You are viewing a plain text version of this content. The canonical link for it is here.

Posted to dev@iceberg.apache.org by Peter Vary <pv...@cloudera.com.INVALID> on 2022/05/05 13:58:59 UTC

Positional delete with vs without the delete row values

Hi Team,

We are working on integrating Iceberg V2 tables with Hive, and enabling delete and update operations.
The delete is implemented by Marton and the first version is already merged: https://issues.apache.org/jira/browse/HIVE-26102 <https://issues.apache.org/jira/browse/HIVE-26102>
The update statement is still in progress: https://issues.apache.org/jira/browse/HIVE-26136 <https://issues.apache.org/jira/browse/HIVE-26136>
The edges are a bit rough for the time being, so don’t use this in production :D

During the implementation we found that implementing deletes was quite straightforward with the Iceberg positional deletes, and without much effort we were able to provide the row values too. OTOH for updates we need to sort the delete files and the data files differently. ATM we have only a single result table, so we ended up implementing our own writer which is very similar to https://github.com/apache/iceberg/blob/master/core/src/main/java/org/apache/iceberg/io/SortedPosDeleteWriter.java <https://github.com/apache/iceberg/blob/master/core/src/main/java/org/apache/iceberg/io/SortedPosDeleteWriter.java> to do the sorting of the delete records for us. The problem with the SortedPosDeleteWriter is that when the record size grows then the number of records we can keep in memory decreases. So we ended up with our own writer which stores only the minimal things in memory and writes only positional deletes without the actual row values. See: https://github.com/apache/hive/blob/master/iceberg/iceberg-handler/src/main/java/org/apache/iceberg/mr/hive/HiveIcebergBufferedDeleteWriter.java <https://github.com/apache/hive/blob/master/iceberg/iceberg-handler/src/main/java/org/apache/iceberg/mr/hive/HiveIcebergBufferedDeleteWriter.java>

The question is:
- What is the experience of the community? When it is beneficial to have the row values in the positional delete files in production?

My feeling is:
The row data is best used when there is a filter in the query and we can filter out whole delete files when running the query.
There could be a slight improvement when we can skip RowGroups/Stripes based on the filter 

For the 1st point we just need to collect the statistics during the delete, but we do not have to actually persist the data.
Would it be viable to create these delete files where the statistics could not be calculated directly from the files themselves?
Would the community accept these files?

OTOH we have significant downsides for positional deletes with row values:
The delete file size increases significantly
We should keep smaller delete row RowGroup/Stripe size to accommodate the bigger amount of raw data - so we have to read more footers and adding IO overhead

So my feeling is that generally speaking positional deletes without the actual row data would be more performant the positional deletes with row data.
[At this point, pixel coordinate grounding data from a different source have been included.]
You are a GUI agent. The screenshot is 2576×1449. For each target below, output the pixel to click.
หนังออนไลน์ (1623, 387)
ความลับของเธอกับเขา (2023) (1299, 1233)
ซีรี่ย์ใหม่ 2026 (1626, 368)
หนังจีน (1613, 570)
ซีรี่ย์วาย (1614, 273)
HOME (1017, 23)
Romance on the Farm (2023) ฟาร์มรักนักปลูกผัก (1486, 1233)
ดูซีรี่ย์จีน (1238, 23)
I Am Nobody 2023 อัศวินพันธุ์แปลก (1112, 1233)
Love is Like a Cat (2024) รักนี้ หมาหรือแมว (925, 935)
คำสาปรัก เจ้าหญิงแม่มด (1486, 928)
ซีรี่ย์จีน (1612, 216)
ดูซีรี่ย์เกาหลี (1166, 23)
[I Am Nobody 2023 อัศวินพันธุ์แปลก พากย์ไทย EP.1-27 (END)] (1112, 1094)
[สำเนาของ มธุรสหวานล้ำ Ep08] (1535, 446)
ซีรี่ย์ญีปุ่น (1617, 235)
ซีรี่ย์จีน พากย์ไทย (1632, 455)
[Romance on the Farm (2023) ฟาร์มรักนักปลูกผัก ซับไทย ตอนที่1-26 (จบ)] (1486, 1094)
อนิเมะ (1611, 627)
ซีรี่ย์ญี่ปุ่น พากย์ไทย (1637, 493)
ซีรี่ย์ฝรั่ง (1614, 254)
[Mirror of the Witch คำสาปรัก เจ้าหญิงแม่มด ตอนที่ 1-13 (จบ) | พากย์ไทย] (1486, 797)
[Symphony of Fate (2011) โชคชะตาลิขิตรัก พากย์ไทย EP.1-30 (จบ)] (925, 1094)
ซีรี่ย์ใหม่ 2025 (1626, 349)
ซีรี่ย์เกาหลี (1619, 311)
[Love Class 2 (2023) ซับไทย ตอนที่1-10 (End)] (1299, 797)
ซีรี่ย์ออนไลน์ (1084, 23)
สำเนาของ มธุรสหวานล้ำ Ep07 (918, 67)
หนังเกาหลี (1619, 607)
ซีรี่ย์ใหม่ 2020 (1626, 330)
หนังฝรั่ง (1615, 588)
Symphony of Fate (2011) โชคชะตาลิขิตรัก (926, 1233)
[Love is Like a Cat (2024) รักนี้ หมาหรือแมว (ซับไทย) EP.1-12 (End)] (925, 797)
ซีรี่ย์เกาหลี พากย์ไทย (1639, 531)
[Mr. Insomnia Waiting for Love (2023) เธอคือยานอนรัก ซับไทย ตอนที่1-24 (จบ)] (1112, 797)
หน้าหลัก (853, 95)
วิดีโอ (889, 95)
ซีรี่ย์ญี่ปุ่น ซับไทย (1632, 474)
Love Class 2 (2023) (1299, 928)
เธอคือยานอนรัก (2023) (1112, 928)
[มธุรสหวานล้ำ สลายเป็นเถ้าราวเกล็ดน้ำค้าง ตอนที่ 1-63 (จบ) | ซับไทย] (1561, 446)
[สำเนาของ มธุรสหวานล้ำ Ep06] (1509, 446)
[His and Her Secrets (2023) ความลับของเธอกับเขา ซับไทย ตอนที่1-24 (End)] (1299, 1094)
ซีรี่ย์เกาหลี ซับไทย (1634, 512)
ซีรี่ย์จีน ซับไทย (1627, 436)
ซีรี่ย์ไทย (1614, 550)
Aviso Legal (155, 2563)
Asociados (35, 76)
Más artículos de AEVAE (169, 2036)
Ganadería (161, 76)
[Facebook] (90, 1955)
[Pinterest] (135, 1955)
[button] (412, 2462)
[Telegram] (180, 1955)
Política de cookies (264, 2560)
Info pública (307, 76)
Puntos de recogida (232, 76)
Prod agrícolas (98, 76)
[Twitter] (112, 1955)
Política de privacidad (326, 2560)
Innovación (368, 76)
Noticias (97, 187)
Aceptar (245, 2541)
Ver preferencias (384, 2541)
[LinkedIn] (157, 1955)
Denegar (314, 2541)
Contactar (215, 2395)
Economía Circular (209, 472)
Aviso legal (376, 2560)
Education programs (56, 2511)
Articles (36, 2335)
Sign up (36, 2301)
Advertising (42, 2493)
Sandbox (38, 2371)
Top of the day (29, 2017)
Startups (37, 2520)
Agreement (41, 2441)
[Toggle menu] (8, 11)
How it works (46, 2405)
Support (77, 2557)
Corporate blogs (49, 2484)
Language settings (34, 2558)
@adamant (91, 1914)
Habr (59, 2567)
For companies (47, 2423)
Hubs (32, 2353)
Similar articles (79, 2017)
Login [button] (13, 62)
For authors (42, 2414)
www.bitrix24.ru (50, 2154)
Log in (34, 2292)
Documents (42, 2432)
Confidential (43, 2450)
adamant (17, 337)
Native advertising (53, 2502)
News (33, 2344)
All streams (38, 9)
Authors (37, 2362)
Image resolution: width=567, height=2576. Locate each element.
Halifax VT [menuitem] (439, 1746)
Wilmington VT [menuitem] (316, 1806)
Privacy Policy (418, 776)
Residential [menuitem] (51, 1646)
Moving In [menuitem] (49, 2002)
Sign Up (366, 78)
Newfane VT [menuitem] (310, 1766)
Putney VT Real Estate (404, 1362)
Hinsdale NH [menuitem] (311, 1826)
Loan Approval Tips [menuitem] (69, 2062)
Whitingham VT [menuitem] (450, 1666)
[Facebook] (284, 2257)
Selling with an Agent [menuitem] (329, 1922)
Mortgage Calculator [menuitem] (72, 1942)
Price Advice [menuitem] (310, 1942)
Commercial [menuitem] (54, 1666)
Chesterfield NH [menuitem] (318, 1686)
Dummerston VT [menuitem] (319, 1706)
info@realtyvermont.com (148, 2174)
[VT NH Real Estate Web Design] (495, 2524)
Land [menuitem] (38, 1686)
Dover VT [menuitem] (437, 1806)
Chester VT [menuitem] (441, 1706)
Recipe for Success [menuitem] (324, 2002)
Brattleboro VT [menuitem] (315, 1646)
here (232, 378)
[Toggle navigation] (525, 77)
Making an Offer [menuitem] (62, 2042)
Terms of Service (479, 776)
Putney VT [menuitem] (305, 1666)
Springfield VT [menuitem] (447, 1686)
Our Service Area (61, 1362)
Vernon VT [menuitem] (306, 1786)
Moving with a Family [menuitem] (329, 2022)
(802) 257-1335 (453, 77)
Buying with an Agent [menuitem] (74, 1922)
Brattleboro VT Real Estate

Do I miss something? Is there a use-case when using positional deletes with row values is significantly more effective?

Thanks,
Peter

Re: Positional delete with vs without the delete row values

Posted by Jack Ye <ye...@gmail.com>.

I think there is not much technical issue for Trino to support writing
position delete files with row data, because the old rows can be provided
in the page scanned to the update/delete note as additional channels. The
tradeoff is basically the CDC capability vs efficiency and delete file
size. My last memory is that CDC read requires this information, but I have
been busy moving home recently, and need to start catching up with the
conversations. Yufei might have a better idea for this part.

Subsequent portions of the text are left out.